When something quickly becomes the dominant topic of conversation in business and technology this quickly—and ChatGPT definitely has—leaders have essentially two choices:

  • Prohibit or severely limit its use
  • Create a culture where they allow people to understand the use of this technology—and embrace its use—without putting the business at risk

For those on your team who are allowed access to ChatGPT, you must enable responsible access. Here at the dawn of mainstream generative AI adoption, we’re going to see at least as much disruptive behavior as we did at the dawn of the online search engine decades ago, and where we saw different threats and a lot of data made publicly available that arguably should not have been.
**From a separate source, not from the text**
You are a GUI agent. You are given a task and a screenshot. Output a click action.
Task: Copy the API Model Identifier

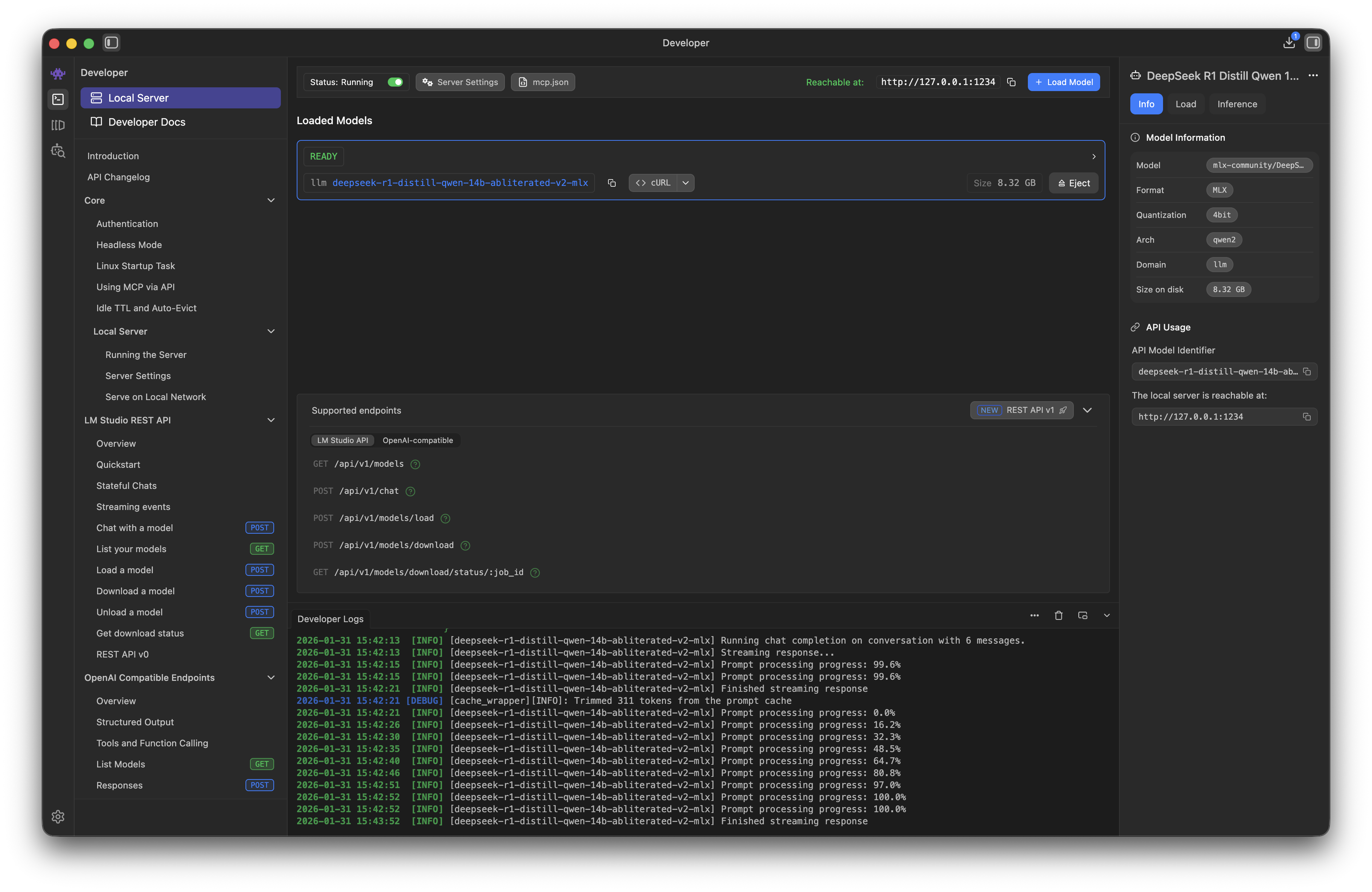coord(1307,372)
Managing third and fourth-party risk

As organizations implement the productive business use of generative AI by the appropriate users, we will also see the rise of copilots being used. This will force security companies to be responsible for obtaining critical information from their third- or fourth-party suppliers regarding AI-associated tools. These questions can help guide the assessment:

  • How much of a supplier’s code is written by AI?
  • Can your organization review the AI-written code?
  • Who owns the AI technology your suppliers are using?
  • Who owns the content they produce?
  • Is shift-left licensing involved, and is that a problem?

AI is here to stay. With the right cultural orientation, users within organizations are better able to understand and use the technology without compromising the company’s security posture. However, this needs to be combined with the right technology orientation, meaning modern data loss prevention (DLP) controls that prevent misuse and exfiltration of data, and are also part of an infrastructure that enables teams to respond quickly in the event of that data’s misuse.